### Extracted material
+ + + + + + +

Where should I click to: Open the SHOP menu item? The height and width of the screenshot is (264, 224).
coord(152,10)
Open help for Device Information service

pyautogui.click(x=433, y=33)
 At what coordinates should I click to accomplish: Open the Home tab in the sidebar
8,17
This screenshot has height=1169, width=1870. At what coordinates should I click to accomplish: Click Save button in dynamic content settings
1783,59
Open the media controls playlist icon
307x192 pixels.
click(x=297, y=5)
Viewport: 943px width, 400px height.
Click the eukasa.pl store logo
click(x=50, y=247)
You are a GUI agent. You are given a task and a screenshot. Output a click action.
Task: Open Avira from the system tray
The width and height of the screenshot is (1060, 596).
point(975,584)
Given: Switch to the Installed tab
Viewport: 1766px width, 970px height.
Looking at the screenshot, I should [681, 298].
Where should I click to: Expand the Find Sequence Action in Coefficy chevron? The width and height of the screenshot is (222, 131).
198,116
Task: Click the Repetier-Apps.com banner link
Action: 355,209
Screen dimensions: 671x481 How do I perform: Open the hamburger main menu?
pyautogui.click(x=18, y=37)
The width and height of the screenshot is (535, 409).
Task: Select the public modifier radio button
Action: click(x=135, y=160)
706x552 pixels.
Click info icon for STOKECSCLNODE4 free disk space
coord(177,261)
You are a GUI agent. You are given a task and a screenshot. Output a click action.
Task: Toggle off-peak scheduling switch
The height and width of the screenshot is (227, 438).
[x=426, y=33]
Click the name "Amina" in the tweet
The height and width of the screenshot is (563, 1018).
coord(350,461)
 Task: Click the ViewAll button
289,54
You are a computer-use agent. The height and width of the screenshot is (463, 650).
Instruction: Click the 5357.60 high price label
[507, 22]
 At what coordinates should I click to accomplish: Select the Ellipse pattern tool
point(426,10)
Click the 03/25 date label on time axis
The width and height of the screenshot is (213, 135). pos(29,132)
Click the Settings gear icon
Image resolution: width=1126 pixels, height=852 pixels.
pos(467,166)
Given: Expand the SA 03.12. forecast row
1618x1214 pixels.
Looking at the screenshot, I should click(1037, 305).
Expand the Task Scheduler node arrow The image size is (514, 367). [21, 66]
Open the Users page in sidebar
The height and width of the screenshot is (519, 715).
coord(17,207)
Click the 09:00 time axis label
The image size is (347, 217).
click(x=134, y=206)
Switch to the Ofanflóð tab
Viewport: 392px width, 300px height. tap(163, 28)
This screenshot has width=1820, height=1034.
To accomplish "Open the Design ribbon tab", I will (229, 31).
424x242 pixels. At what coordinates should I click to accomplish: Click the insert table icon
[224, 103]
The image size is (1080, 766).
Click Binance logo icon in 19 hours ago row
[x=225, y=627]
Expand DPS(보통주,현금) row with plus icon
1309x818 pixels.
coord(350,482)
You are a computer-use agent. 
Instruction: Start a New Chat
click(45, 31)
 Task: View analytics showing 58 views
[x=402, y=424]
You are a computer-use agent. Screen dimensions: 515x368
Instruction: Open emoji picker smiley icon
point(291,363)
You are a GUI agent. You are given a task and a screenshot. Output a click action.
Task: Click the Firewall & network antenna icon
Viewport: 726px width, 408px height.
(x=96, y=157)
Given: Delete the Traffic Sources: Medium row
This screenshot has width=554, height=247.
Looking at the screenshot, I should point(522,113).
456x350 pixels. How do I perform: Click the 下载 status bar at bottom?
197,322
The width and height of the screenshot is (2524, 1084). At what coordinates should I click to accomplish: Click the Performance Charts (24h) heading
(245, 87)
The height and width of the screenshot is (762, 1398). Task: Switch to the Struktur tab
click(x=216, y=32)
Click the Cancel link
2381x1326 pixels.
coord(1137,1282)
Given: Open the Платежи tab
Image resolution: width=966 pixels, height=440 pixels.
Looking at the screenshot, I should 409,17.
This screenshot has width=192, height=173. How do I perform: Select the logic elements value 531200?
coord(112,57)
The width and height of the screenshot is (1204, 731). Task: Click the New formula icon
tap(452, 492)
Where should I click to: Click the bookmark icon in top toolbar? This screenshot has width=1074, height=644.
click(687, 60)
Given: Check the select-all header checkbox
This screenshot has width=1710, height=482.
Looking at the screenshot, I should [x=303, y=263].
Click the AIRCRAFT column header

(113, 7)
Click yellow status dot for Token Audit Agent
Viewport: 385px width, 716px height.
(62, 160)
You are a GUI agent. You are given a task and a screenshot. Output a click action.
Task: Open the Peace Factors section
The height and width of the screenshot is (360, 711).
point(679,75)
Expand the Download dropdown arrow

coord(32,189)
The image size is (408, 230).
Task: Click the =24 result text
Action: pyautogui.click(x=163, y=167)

+ + + + + + +

### Problem requirements
Repeat the listing from its first line through the line containing "click(x=50, y=247)", copying every line without change.

### The result
Where should I click to: Open the SHOP menu item? The height and width of the screenshot is (264, 224).
coord(152,10)
Open help for Device Information service

pyautogui.click(x=433, y=33)
 At what coordinates should I click to accomplish: Open the Home tab in the sidebar
8,17
This screenshot has height=1169, width=1870. At what coordinates should I click to accomplish: Click Save button in dynamic content settings
1783,59
Open the media controls playlist icon
307x192 pixels.
click(x=297, y=5)
Viewport: 943px width, 400px height.
Click the eukasa.pl store logo
click(x=50, y=247)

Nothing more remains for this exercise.